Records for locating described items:
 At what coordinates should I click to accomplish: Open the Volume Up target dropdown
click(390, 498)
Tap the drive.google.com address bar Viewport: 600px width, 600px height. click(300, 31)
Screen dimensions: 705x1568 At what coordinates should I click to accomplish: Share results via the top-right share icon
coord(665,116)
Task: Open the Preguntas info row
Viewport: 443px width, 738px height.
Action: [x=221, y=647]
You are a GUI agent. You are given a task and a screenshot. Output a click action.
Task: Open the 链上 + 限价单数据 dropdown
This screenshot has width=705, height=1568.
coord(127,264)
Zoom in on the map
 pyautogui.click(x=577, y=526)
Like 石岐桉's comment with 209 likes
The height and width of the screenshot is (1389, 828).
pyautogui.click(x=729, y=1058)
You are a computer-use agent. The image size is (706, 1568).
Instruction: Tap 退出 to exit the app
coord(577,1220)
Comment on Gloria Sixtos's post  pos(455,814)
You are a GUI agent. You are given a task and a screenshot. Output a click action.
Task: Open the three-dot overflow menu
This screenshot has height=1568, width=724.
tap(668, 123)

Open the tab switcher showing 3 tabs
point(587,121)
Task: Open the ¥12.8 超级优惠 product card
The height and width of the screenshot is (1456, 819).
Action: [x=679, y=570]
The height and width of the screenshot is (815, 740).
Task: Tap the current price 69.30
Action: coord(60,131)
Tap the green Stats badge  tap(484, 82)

**Task objective**
How many lines in the records above contain the string "width"? Reply with the number alone.

**Exercise response**
7